Supposons que du progrès technique intervienne dans le pain, et que désormais un salarié peut produire deux unités de pain (ou une unité de fromage, la productivité restant inchangée dans ce secteur). Que va-t-il se passer? Là encore, l’équilibre est facile à voir : 10 millions de personnes dans le pain, 20 millions de personnes dans le fromage. La production totale devient alors de 20 millions d’unités de pain, et 20 millions d’unités de fromage, soit une croissance économique de 33%.
Avant de voir le rapport avec l’extrait cité ci-dessus, il est nécessaire de faire une remarque importante. Comment cette économie a-t-elle connu une forte croissance économique? On pourrait dire que les gains de productivité sont en cause, mais il faut y ajouter une condition primordiale : que la main d’oeuvre se déplace d’un secteur à un autre. Si pour une raison ou pour une autre, ce déplacement ne peut pas se faire, cette économie ne connaîtra aucune croissance. Supposons par exemple que les salariés du pain refusent d’aller travailler dans le secteur du fromage : dans ce cas, notre économie se retrouverait avec 7.5 millions de personnes dans le pain, 15 millions dans le fromage, et 7.5 millions de chômeurs. L’interdiction des licenciements provoquerait un résultat similaire : les producteurs de pain feraient alors face à une demande qui ne suit pas leur offre qui augmente, et la moitié d’entre eux se retrouveraient en faillite jusqu’à obtention d’un équilibre. Dans chacun de ces cas, l’économie n’aurait pas connu de croissance.
Mais il faut bien retenir le sens de la causalité : c’est parce que l’économie reste au plein emploi, parce que le marché du travail permet de déplacer rapidement les salariés d’un secteur à l’autre, qu’elle est dynamique, qu’elle connaît une croissance, forte, et certainement pas l’inverse. La croissance n’est pas une manne céleste qui vient dispenser ses bienfaits au gré de ses humeurs : elle résulte directement des déplacements de main d’oeuvres induits par les changements technologiques. Comme l’ont rappelé Cahuc et Zylberberg, c’est le fait que 15% des emplois existants disparaissent chaque année en France (et qu’autant, même un peu plus, soient créés) qui crée la croissance.
C’est cette explication qui n’est pas fournie dans l’article : on y apprend que les gains de productivité dans une entreprise réduit l’emploi dans celle-ci; jusque là pourquoi pas. Mais ensuite, la providence vient s’en méler : à moins d’être dans une économie “très dynamique” comme les USA durant la seconde moitié des années 90, les gains de productivité iront à l’encontre de l’emploi. Ah, ces braves américains, qui sont tout le temps de bonne humeur, ils sont dynamiques (sauf bien entendu lorsque leur président est républicain), ils ont bien de la chance!

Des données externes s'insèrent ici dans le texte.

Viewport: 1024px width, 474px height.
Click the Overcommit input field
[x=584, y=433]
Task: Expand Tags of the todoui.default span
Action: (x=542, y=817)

On retrouve ici cette tendance typiquement journalistique à expliquer les phénomènes qu’ils n’ont pas totalement compris par un recours à la pensée magique (en général, sous la forme de la “confiance” ou d’une “conjoncture” qui tombe du ciel). En d’autres termes (et l’article le suggère, mais sans aller au bout de la logique de ce raisonnement) c’est parce que les mécanismes permettant les déplacements de main d’oeuvre sur le marché du travail ne sont pas assez efficaces que l’économie française continue de subir un chômage élevé et une croissance faible.